Windmill in Halvergate, Norfolk, England

Halvergate Windmill is a tower mill in Halvergate, Norfolk, United Kingdom. It was built in 1866 and worked until 1935, when it was burnt out. The mill is subject to a protracted restoration effort. It is a Grade II listed building.

==History==
The first windmill on the site was a post mill with a roundhouse, which was standing in 1734, when Ames Gresham was the miller. The mill was marked on Faden's 1797 map of Norfolk. Later millers were Benjamin King in 1802, Robert Bately in 1806, John Larter in 1817, James Rushmer Jr. (1819-36), Edward Rushmer (1845-46) and John Hewitt (1851-56). Jacob Crane bought the mill in 1858. He had the post mill replaced by a tower mill in 1866.

Crane was the miller until 1883, when he let the mill. Later millers were Elizabeth Martin in 1888, Jacob Thomas Crane (1890-92), Charles Jacob Mutten (1896-1900), John Woodcock in 1904, Benjamin Wright (1908-16) and Walter Benjamin Wright (1922-33). The mill was owned by Elijah Trett at his death 1917 and was put up for auction, along with Stokesby Windmill, which he also owned. The mill still had four sails in 1929, but was working on two in September 1934. The mill was tailwinded in the spring of 1935. The brake wheel caught fire, and the mill was burnt out. The tower had been given new windows and capped with a conical roof by October 1939. The ground floor of the mill was used as a store until 1976, when the roof blew off.
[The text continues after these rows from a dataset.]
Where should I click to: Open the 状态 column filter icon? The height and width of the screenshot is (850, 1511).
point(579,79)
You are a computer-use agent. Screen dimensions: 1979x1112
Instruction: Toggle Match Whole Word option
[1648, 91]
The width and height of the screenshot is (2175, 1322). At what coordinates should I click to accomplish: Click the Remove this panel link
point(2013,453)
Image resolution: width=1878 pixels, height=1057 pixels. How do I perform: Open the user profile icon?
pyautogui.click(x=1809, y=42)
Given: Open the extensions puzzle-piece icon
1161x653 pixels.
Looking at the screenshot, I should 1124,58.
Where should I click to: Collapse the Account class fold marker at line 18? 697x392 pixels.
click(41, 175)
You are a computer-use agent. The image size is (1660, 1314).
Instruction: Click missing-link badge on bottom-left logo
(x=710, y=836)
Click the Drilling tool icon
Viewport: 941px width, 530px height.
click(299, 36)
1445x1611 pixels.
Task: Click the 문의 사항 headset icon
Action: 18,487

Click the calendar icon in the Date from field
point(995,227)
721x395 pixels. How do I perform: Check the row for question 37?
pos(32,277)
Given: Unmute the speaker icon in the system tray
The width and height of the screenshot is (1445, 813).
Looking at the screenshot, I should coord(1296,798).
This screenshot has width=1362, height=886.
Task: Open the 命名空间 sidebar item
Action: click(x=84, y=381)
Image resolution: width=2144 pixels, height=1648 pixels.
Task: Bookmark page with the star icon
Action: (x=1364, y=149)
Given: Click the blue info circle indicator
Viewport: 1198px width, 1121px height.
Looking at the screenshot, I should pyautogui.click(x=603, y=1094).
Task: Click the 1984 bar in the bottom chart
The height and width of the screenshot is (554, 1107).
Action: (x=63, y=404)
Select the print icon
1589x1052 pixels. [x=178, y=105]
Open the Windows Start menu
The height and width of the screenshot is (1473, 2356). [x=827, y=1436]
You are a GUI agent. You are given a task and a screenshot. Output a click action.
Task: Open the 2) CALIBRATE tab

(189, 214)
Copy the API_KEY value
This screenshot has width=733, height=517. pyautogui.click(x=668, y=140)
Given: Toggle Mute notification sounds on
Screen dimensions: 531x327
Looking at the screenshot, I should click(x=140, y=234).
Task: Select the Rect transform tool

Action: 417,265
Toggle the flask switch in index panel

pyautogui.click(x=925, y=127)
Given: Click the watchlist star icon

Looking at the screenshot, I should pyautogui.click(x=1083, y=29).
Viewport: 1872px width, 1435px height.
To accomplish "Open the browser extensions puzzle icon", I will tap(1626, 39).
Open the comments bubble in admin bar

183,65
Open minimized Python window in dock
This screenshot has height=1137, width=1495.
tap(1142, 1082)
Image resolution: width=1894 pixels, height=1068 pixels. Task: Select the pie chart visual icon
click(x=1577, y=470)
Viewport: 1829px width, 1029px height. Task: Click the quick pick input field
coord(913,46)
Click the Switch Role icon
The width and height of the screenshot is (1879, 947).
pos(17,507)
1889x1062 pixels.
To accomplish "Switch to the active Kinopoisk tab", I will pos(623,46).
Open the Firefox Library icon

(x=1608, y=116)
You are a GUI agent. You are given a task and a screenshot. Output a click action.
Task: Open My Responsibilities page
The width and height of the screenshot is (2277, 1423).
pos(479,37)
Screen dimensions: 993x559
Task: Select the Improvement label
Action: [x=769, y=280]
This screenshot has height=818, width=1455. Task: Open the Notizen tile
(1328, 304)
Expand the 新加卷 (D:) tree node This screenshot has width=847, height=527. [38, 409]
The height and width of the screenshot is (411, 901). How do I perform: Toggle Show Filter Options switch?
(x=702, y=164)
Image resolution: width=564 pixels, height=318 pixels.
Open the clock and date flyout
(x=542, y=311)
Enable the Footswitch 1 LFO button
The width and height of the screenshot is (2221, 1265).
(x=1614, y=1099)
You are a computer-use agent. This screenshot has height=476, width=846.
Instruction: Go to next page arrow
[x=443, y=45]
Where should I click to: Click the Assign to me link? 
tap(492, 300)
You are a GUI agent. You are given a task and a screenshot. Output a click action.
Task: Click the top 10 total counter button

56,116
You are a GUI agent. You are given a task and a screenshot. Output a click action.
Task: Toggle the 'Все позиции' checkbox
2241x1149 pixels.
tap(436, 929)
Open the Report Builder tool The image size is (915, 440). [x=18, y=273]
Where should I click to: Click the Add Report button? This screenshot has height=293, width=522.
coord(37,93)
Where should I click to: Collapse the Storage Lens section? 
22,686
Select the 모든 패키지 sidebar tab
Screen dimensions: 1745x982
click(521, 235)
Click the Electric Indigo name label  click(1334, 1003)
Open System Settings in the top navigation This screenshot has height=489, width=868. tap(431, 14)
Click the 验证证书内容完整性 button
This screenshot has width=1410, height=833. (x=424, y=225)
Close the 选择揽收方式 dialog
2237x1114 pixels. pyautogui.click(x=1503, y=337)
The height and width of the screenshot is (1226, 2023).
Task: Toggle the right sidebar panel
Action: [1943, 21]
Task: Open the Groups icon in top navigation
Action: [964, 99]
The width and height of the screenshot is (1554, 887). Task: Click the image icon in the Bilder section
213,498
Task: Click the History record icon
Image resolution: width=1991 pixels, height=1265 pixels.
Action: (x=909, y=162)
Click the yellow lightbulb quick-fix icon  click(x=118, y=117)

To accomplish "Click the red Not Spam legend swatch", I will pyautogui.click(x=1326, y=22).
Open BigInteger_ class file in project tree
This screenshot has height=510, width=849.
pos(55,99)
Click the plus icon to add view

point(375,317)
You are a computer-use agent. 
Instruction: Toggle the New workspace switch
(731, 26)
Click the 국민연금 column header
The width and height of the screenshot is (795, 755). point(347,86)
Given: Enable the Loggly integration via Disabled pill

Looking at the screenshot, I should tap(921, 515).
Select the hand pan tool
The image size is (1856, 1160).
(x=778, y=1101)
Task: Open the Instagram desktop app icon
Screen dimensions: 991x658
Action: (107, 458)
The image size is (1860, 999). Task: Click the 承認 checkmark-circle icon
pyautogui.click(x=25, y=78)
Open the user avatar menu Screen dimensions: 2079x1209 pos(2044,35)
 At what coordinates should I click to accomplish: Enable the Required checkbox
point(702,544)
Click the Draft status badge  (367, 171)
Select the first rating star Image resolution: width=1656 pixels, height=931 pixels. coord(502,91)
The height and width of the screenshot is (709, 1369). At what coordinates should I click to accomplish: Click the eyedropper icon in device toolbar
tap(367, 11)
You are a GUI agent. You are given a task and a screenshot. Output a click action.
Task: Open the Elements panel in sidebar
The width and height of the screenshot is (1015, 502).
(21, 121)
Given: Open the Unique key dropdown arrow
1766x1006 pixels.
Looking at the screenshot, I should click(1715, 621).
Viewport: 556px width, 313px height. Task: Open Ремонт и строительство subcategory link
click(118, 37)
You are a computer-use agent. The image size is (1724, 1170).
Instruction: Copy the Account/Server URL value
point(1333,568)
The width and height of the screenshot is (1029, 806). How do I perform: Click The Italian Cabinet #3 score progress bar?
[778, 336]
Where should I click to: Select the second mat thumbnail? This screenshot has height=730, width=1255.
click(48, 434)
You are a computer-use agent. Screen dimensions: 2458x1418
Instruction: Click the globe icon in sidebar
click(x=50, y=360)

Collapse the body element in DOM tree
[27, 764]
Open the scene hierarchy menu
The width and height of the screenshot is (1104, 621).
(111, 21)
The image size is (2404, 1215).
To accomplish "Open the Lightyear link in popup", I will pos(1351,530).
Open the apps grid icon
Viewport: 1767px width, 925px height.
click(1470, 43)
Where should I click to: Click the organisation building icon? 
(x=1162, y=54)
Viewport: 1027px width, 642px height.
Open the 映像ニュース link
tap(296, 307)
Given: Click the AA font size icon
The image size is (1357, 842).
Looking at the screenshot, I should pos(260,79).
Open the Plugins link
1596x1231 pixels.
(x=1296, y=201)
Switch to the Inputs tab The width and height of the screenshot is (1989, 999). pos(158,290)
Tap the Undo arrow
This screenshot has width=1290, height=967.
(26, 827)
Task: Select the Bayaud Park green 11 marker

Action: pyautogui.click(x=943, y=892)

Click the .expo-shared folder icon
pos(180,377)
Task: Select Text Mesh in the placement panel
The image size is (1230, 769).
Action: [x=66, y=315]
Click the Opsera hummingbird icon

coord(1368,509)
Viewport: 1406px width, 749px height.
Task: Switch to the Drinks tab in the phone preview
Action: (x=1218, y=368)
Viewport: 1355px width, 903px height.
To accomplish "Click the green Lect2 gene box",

Consideration was given in 1979 to recapping and restoring the mill, but this was decided to be too expensive a proposition. Scaffolding was erected around the mill c. 2003, as a restoration was intended, using machinery from South Ockendon Windmill, Essex, which had collaped in 1977. The mill was listed as Grade II on 28 February 1986. A new cap had been constructed by 2005. The mill was still surrounded by scaffolding in 2025; the cap had not then been placed on the mill.

==Description==
Halvergate Windmill is a six storey tower mill, about 50 ft tall. It had a boat shaped cap with a petticoat and a gallery. A cast iron windshaft carried four double patent sails. The outer pair of sails had ten bays of three shutters. The inner pair had nine bays; the outer eight bays had three shutters, the bay nearest the windshaft had four shutters on the leading edge and five on the trailing edge. The mill was winded by an eight-blade fantail. The mill drove four pairs of 4 ft 10 in diameter millstones and two flour dressers. The millstones came from Bixley Windmill when that mill was dismantled in 1865.